_GOAL_: In the records below, substitute "control" for "button" from the line with "Image resolution: width=1171" through the end of the records, and leave the rest unchanged. Give only those lines, without the pictures.
BEGIN TASK DATA
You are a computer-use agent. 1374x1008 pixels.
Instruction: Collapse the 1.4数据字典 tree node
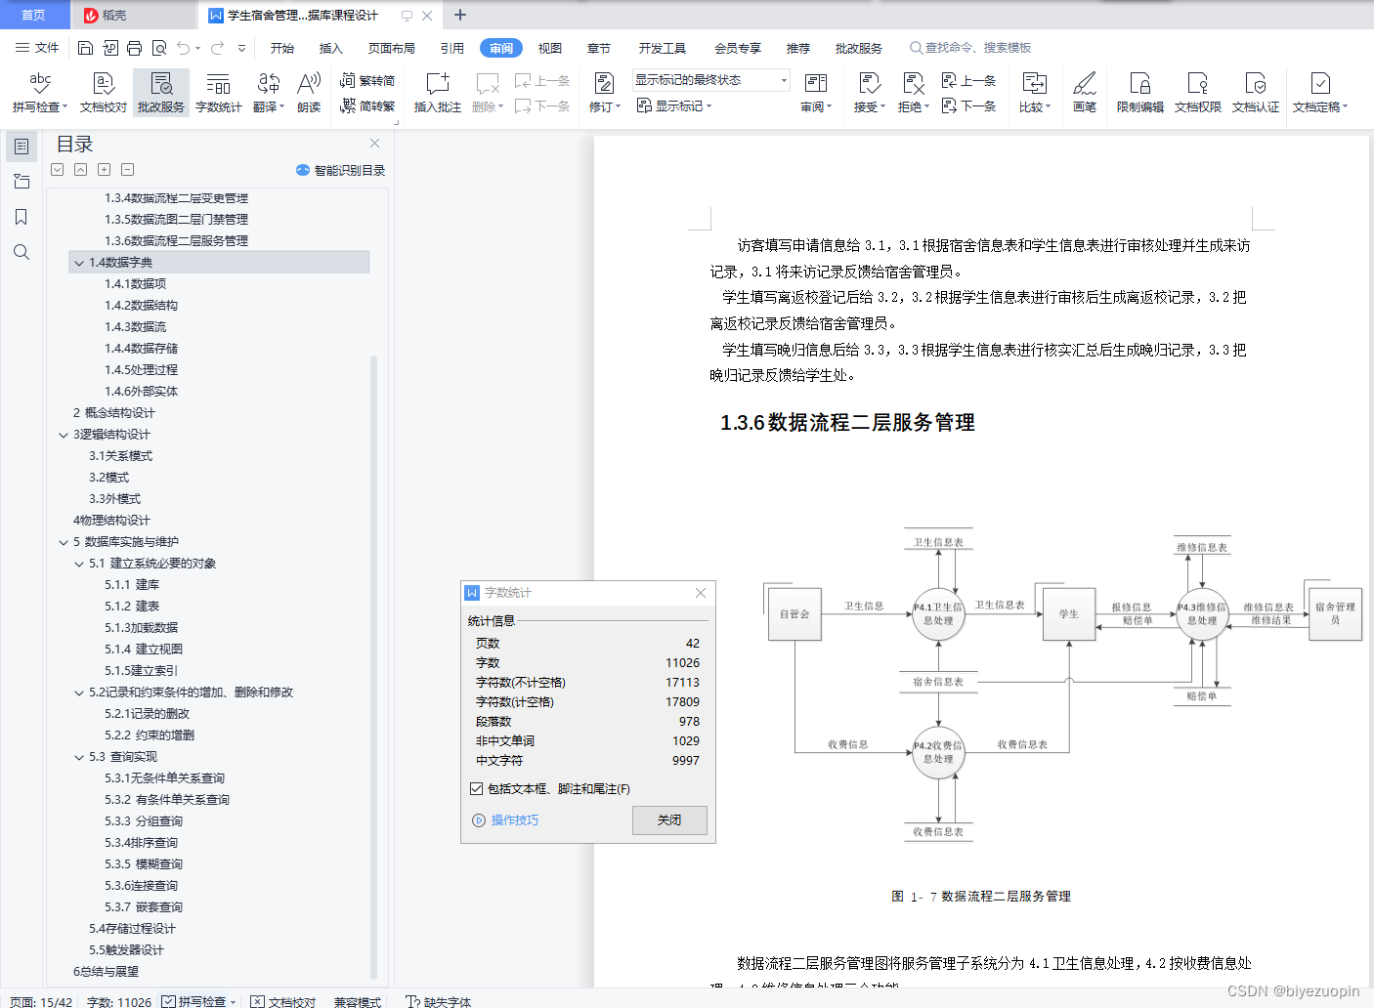click(80, 262)
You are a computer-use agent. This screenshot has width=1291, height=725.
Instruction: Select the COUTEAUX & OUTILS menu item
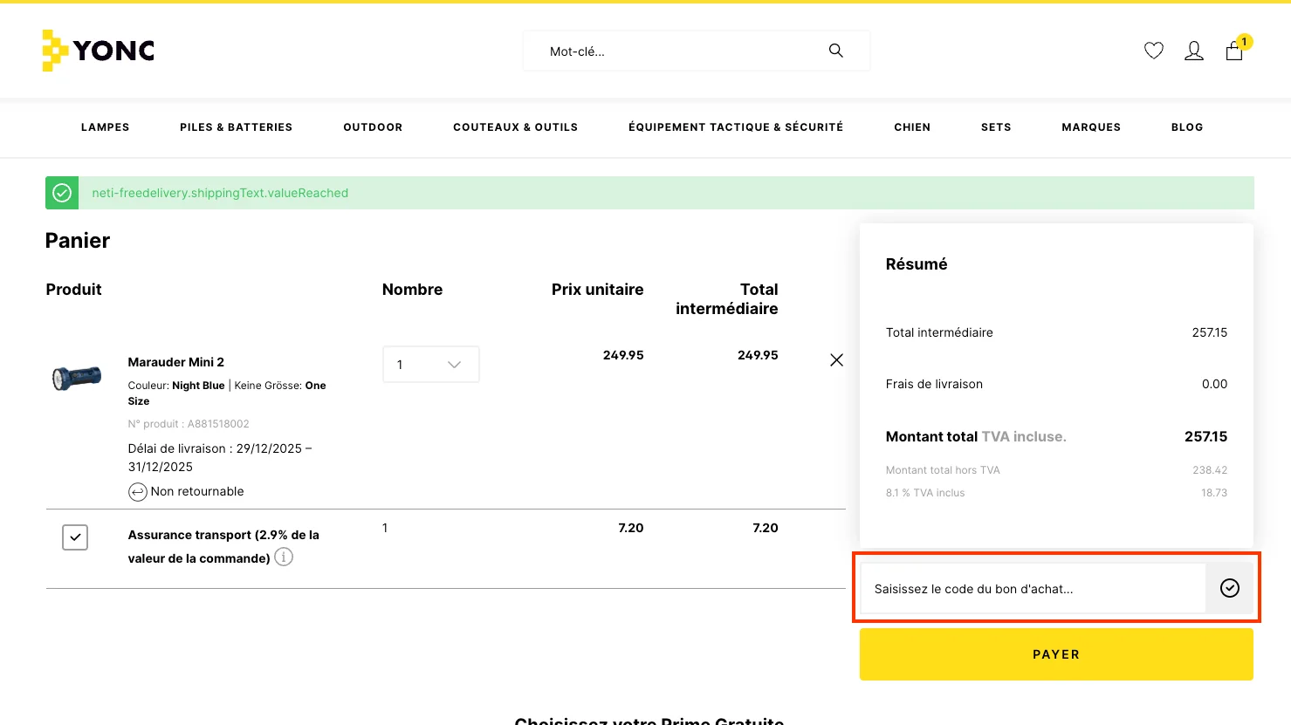(515, 127)
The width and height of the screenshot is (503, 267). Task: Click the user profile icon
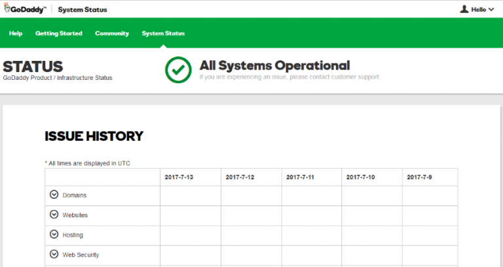pyautogui.click(x=464, y=9)
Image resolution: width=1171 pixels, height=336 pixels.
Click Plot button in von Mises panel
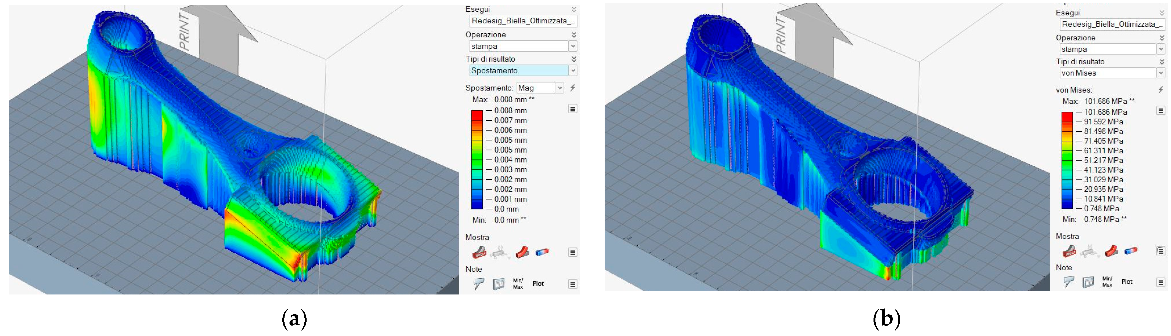click(x=1127, y=282)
END TASK DATA
_COMPLETE ANSWER_:
Image resolution: width=1171 pixels, height=336 pixels.
Click Plot control in von Mises panel
click(x=1127, y=282)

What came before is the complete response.